Despite the fierce debate around it, the Federal Government maintains it will introduce the News Media Bargaining Code before the end of the year.
Speaking to The Australian, Treasurer Josh Frydenberg [feature image] told the paper that the code – which is expected to see both Google and Facebook pay local media companies for news – will definitely come into effect before December 10, when the parliamentary year comes to an end.
“The News Media and Digital Platforms Bargaining Code will address bargaining power imbalances between digital platforms and media companies following an 18-month review into digital platforms by the ACCC,” he told The Australian.
“The government has conducted a further targeted round of consultation with key stakeholders and will carefully assess the feedback we have received before finalising legislation to give effect to the code by the end of the year.”
The Australian Competition & Consumer Commission released a draft version of the code in July, which proposes news businesses and digital platforms be given three months to strike a deal through formal negotiations before an independent arbitrator is appointed.
It also stipulates that Google and Facebook should provide data to media companies and give advance notice of any algorithmic changes.
While the proposed code has received support from media businesses such as News Corp, both Google and Facebook have been protesting its introduction.
Google has labelled it “unreasonable” and has warned of the potential harm it could have on small businesses, while Facebook has threatened to shutdown its local news operation should the proposed regulation be turned into law.
The ACCC had invited all interested parties to provide consultation on the draft code. The consultation process closed on August 28.
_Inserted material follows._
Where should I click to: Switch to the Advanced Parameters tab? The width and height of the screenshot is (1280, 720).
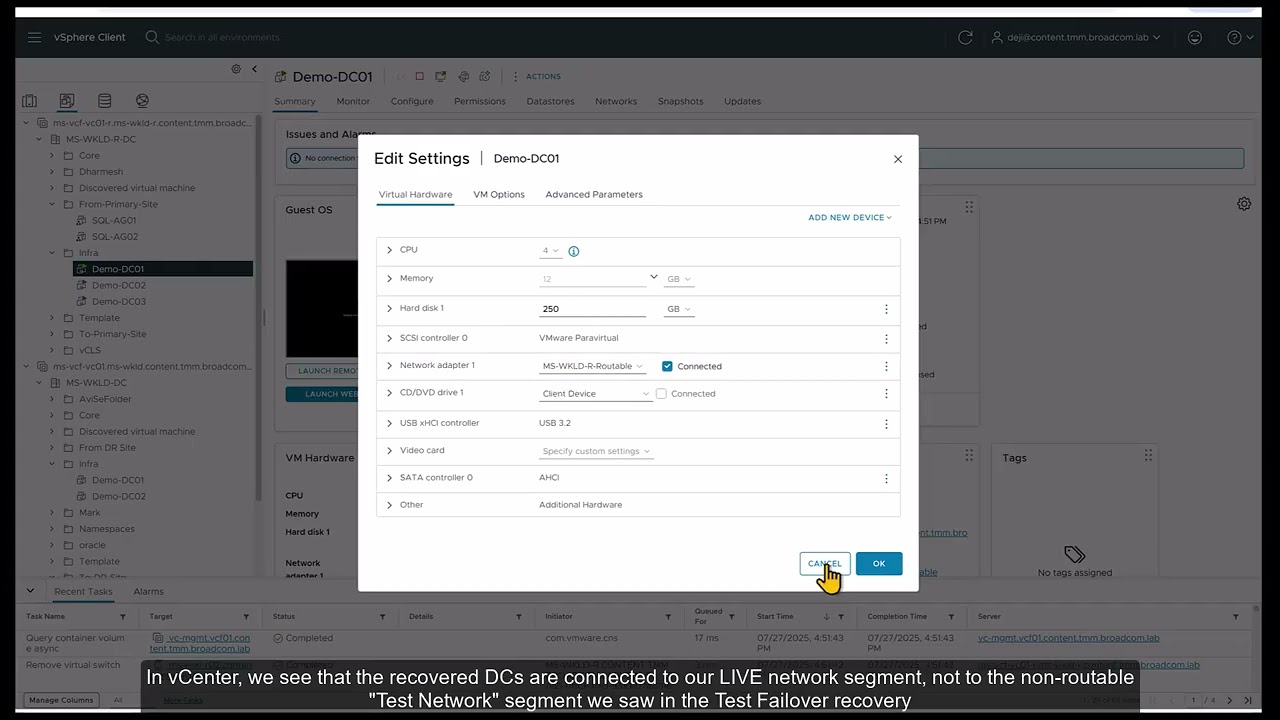pyautogui.click(x=594, y=194)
Since then, the government has clearly been working behind the scenes to finalise the legislation.
The Herald has reported executives from Google, Facebook and other media companies, have been forced to sign NDAs in recent weeks in order to access the final version of the bargaining code.
In a release published on Monday morning, Google Australia & New Zealand VP Mel Silva reiterated the company’s stance on the matter.
“To put it plainly: we support a Code, but we cannot agree to one that doesn’t incorporate these fundamental elements,” Silva said.
“No responsible business would cross these red lines. But there is a way forward that we believe achieves the goals of both publishers and the regulators, and which is realistic and fair for all parties.”
Silva also pointed to existing commercial agreements between Google and news businesses and the recently announced news Showcase, which features more than 200 publishers globally.